Director’s Blog – Analysis & Opinion

Navel Staring is Killing Salmon

Or How Ecology Has Turned the Clean Water Act into a College Paper

by Nina Bell • February 20, 2020

 

Lately, EPA has been looking into how much climate change has already warmed some Northwest rivers and predicting how much worse it’s going to be in the coming decades.  The results are sobering, in part because we already know that our rivers are currently too hot for salmon and steelhead.

You would think that getting the really bad news on what these cold-water fish face in the coming decades might light a proverbial fire under EPA and Washington State to do something different.

You would be wrong.  EPA’s recent approval of the Washington clean-up plan for temperature pollution in the South Fork Nooksack River basin shows just how much EPA and the Washington Department of Ecology view this as an academic exercise.  Like nothing more than writing a term paper.

There are lots of strange details in this clean-up plan but the most bizarre is why Ecology chose to do it in the first place.  Let’s set the stage.

Thing One: For over 20 years, Ecology has agreed to not use these clean-up plans to improve logging practices in Washington.  So, when Ecology started this project, it already knew that to develop a clean-up plan for a basin dominated by commercial logging lands was an utterly pointless exercise.

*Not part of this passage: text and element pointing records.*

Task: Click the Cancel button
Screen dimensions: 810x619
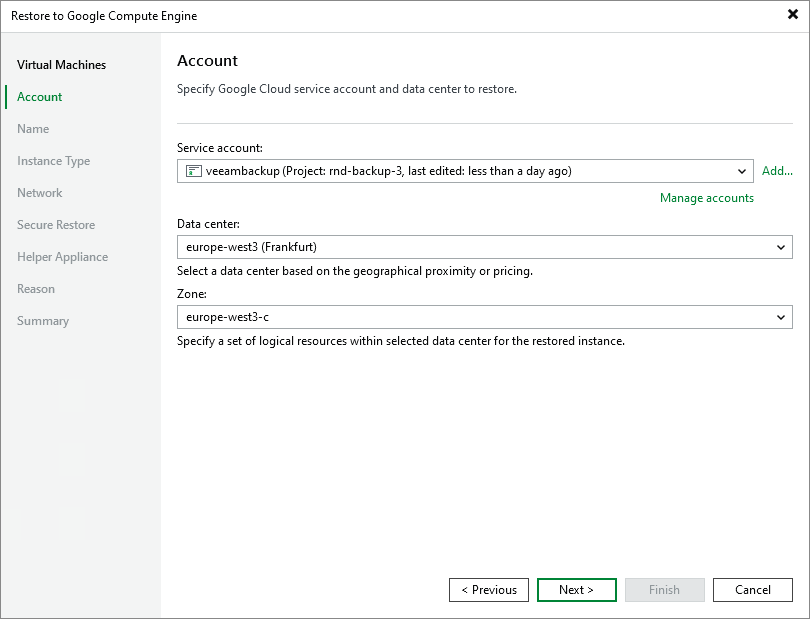Action: [x=752, y=590]

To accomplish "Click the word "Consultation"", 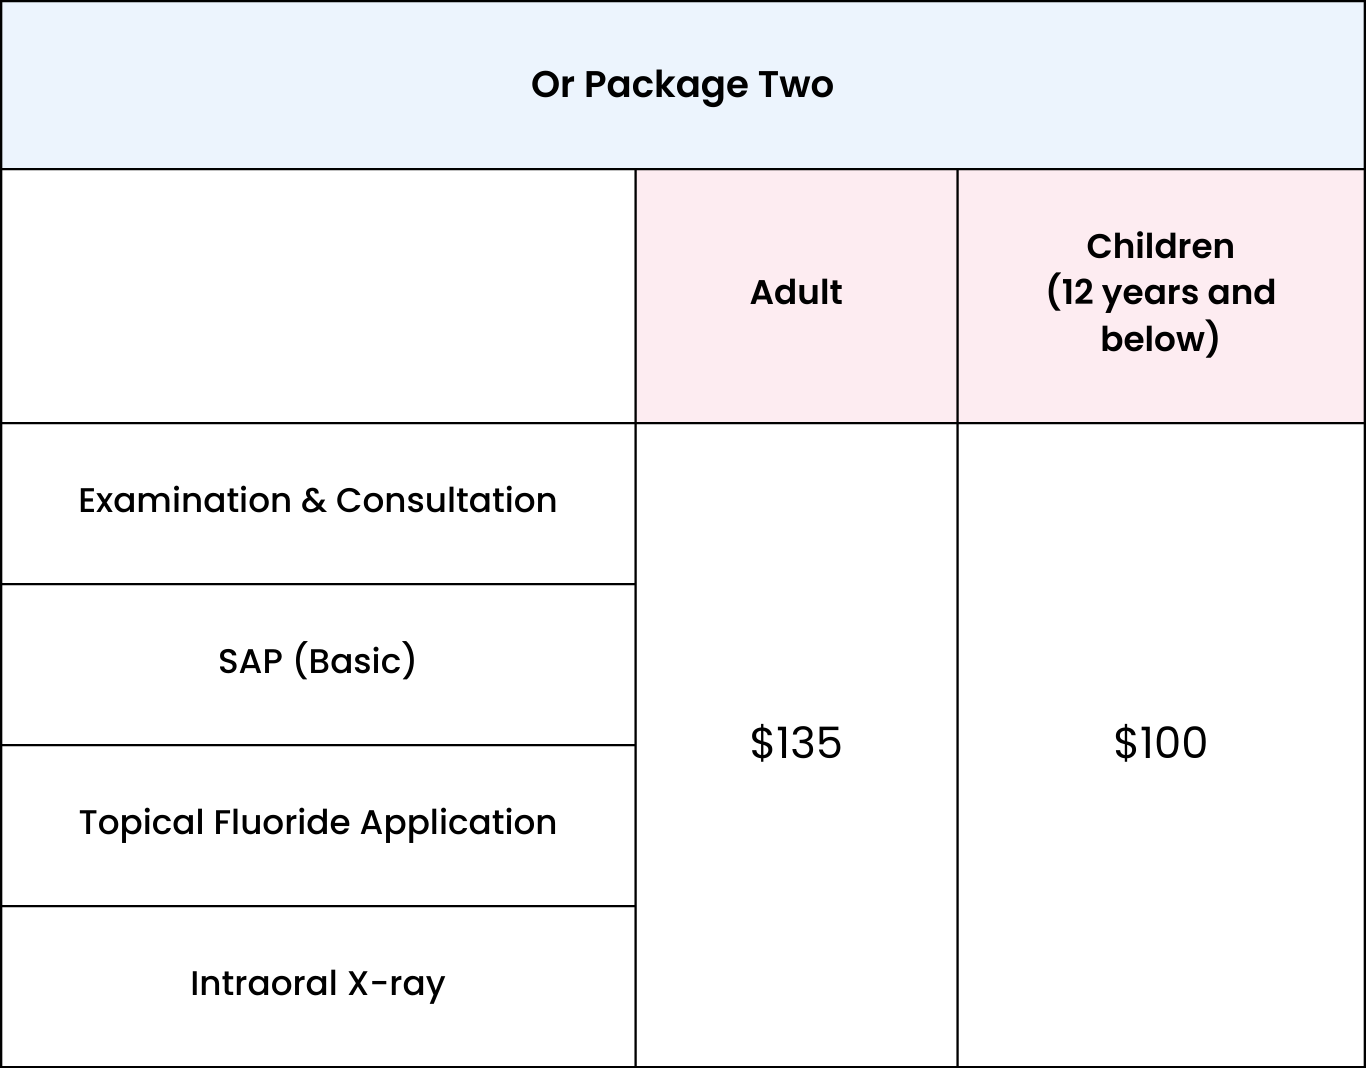I will click(x=446, y=500).
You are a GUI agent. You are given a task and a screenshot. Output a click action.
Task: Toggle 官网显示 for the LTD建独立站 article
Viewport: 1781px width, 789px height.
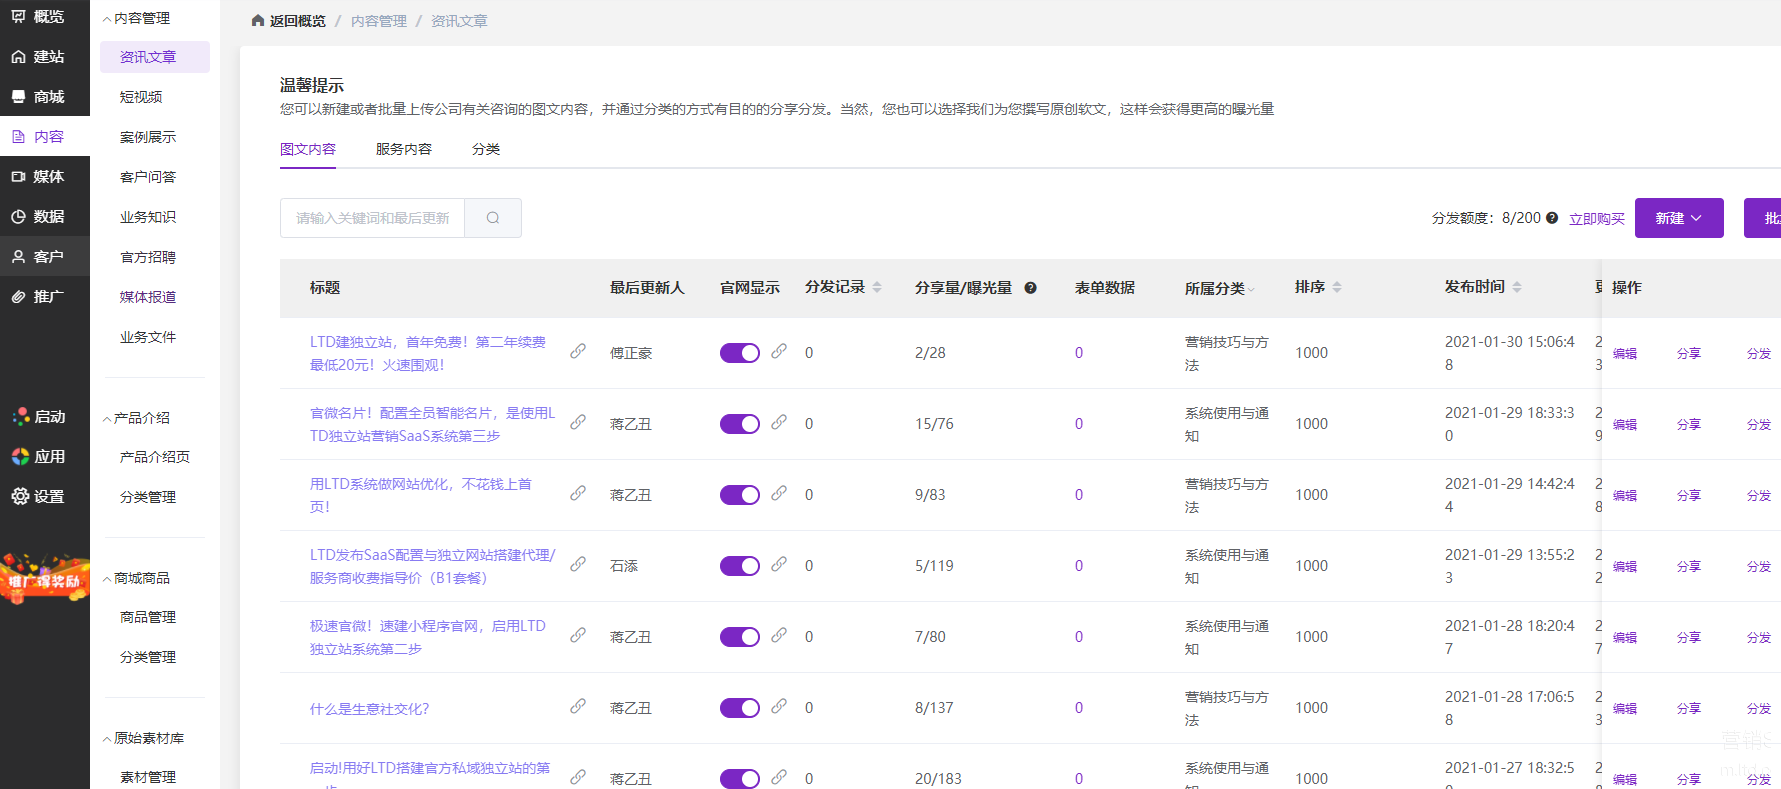[740, 353]
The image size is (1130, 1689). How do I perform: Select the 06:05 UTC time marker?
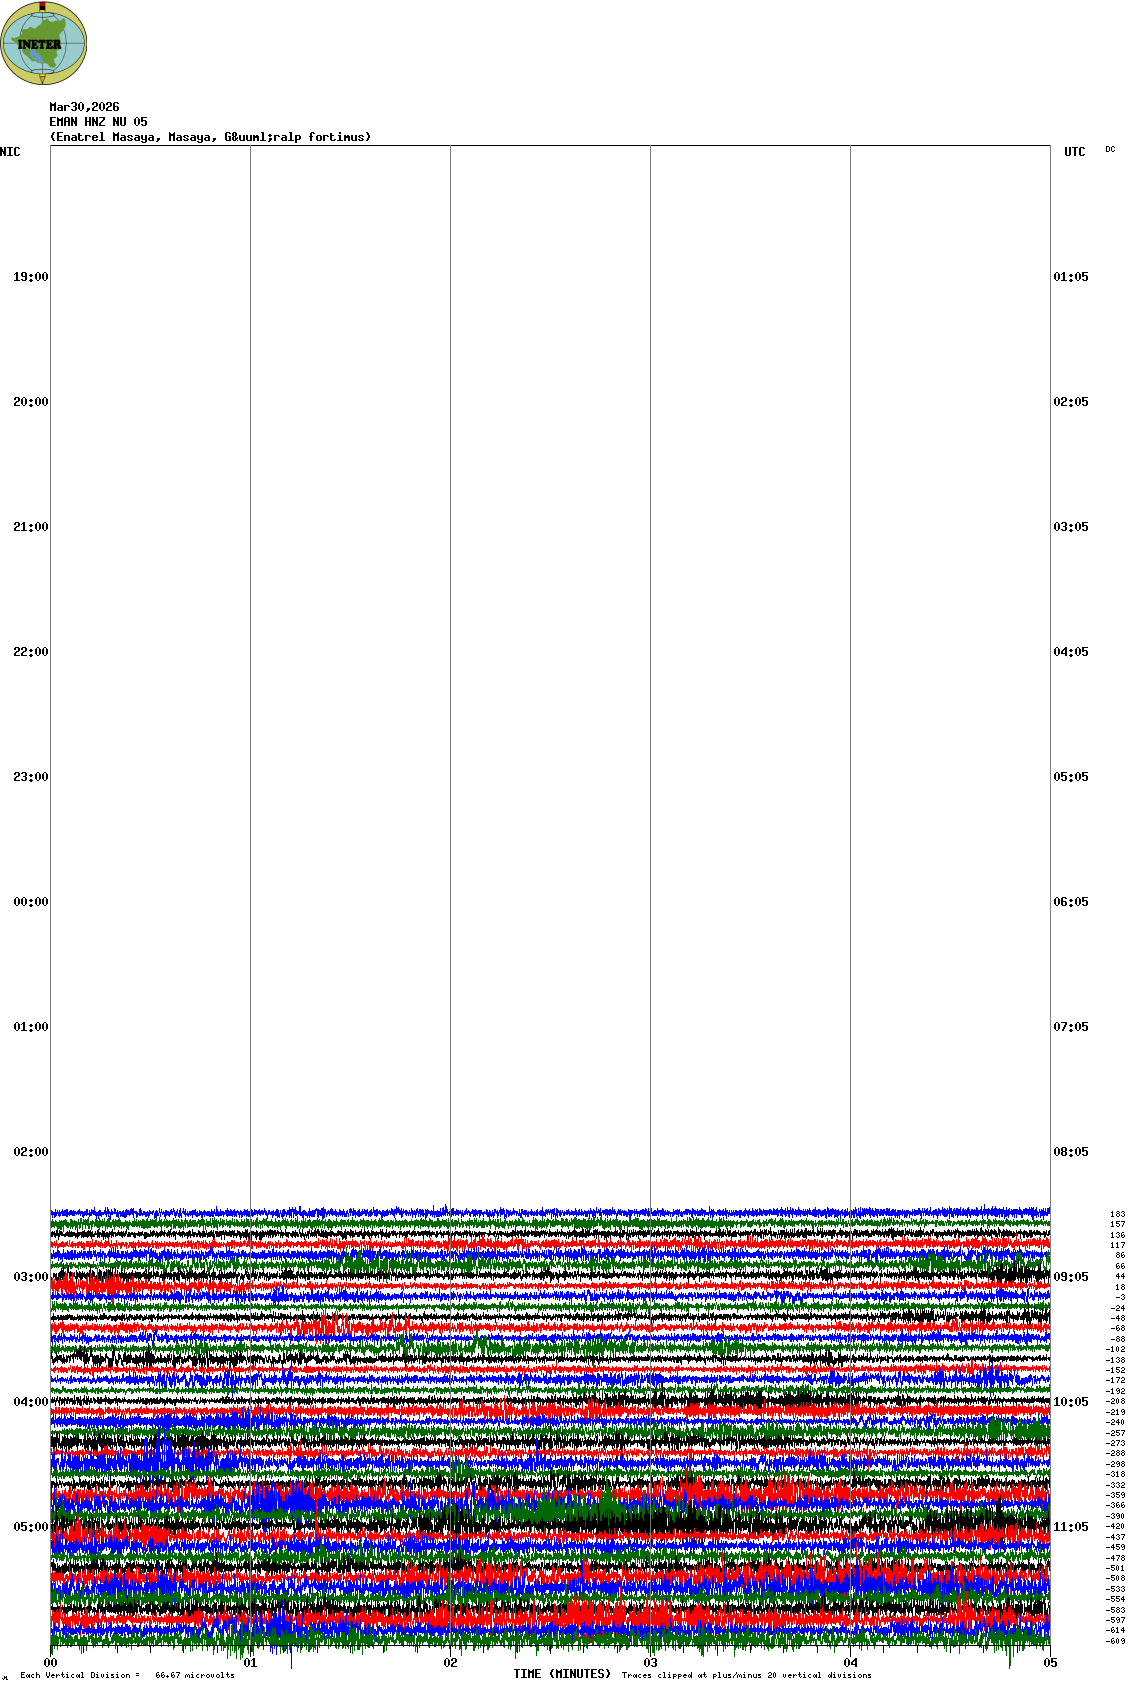(x=1071, y=902)
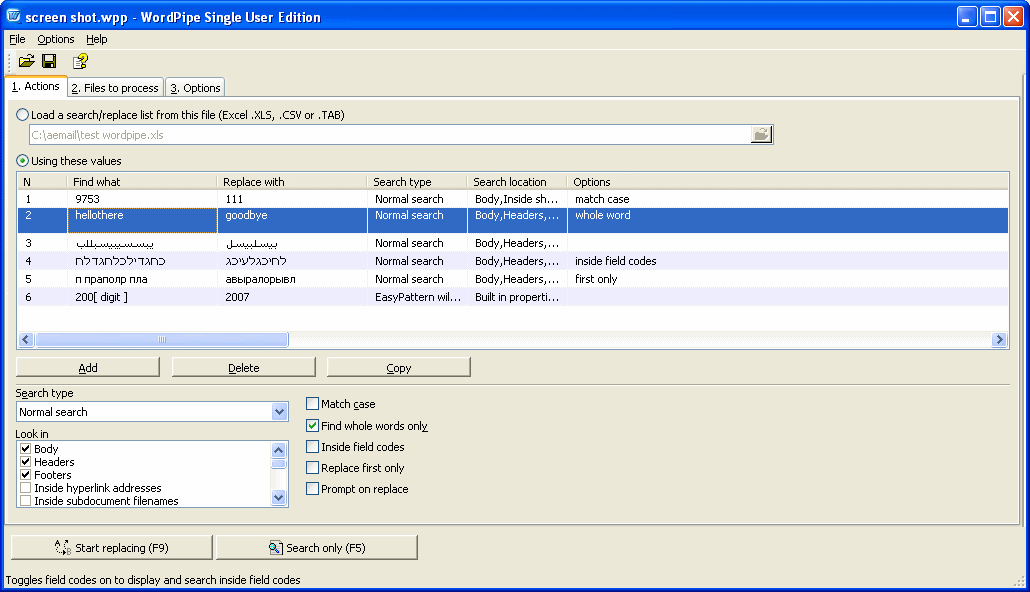
Task: Uncheck Footers in the Look in list
Action: tap(25, 475)
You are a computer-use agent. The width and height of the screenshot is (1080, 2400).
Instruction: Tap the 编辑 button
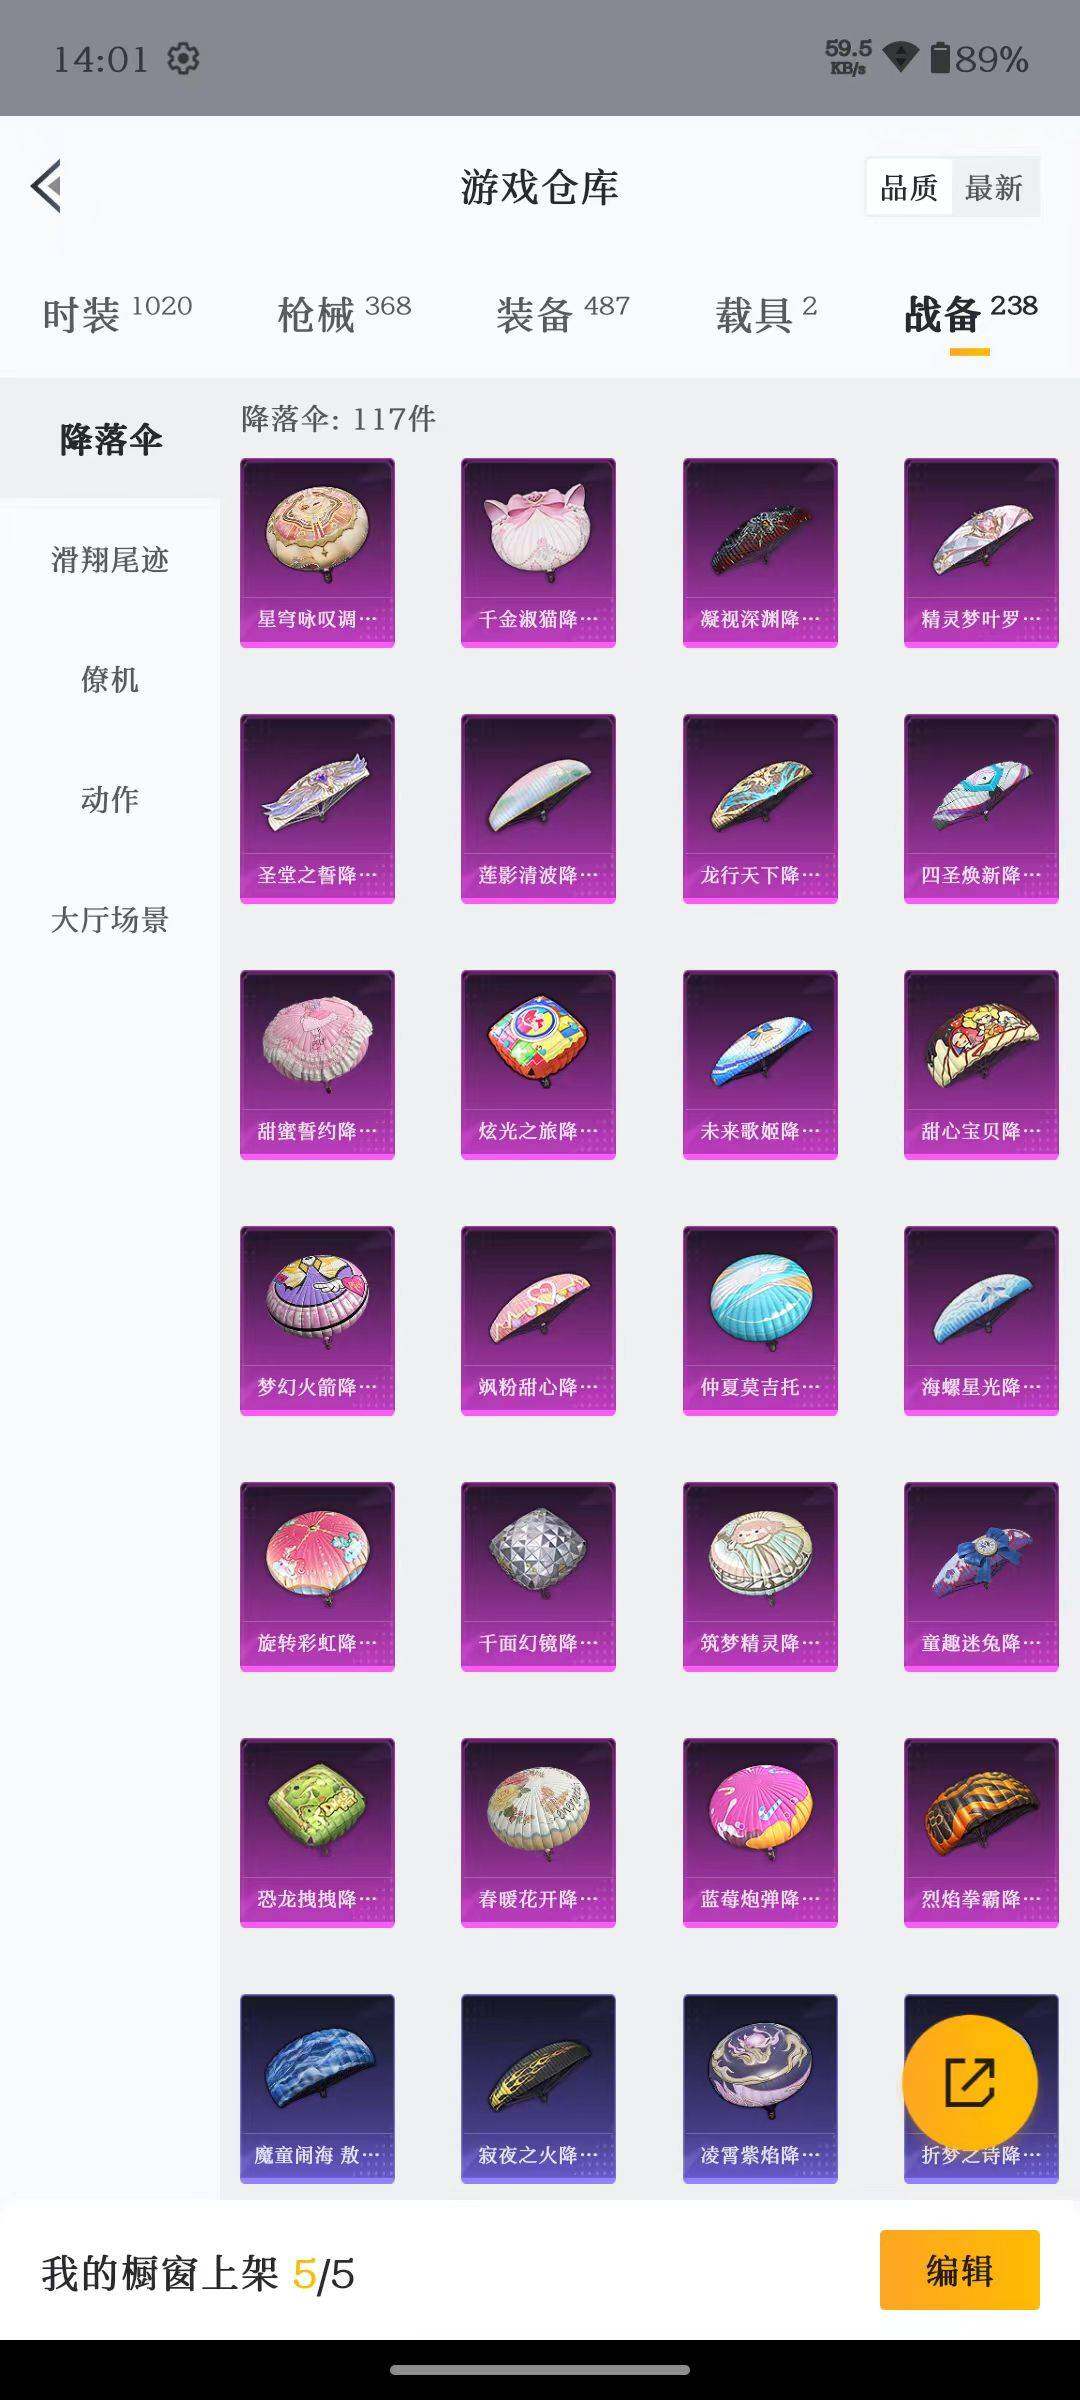point(960,2270)
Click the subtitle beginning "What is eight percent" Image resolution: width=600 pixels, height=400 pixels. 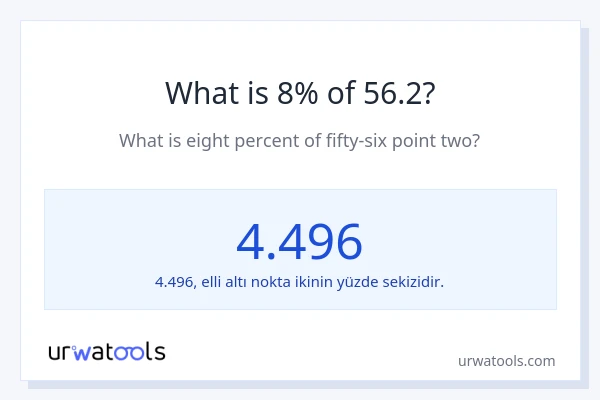tap(299, 140)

So it’s fair to say that the South Fork Nooksack clean-up plan was, sadly, ready-made for the purpose of achieving nothing.

Thing Two: Having spent eight years on developing this expensive clean-up plan in which EPA and Ecology determined that even if all the trees are left standing and new ones are planted, not only will climate change make it near impossible for salmon to survive but it’s a race against time.  It takes time for trees to grow, quite a lot of time.

Thing Three: The agencies conclude it’s a five-alarm fire.  All the stops need to be pulled out to save the salmon in the South Fork Nooksack from high temperatures.  All.  Even all the small streams need maximum shade—including the streams that current logging rules don’t protect.

And here’s the thing about those small streams.  Mostly upstream of salmon habitat, these smaller streams typically make up 75 percent of the total stream network.  In other words, the individual streams are small but their coverage is vast.  It just so happens that Washington has finally published a study that proves that existing state logging rules are causing these small streams to warm up.

So, to tie this up in a bow, Ecology’s and EPA’s South Fork Nooksack clean-up plan says that to counter climate change and the effects of existing logging practices, maximum shade is needed on all the rivers and small streams across the basin.  But here’s the kicker: to achieve that end, the Washington Department of Ecology proposes to use the very same logging practices that the state just proved do not work.  EPA happily approved the plan.

Ecology wrote the South Fork Nooksack clean-up plant to save the salmon.

But in the face of certain disaster, the plan is to do nothing.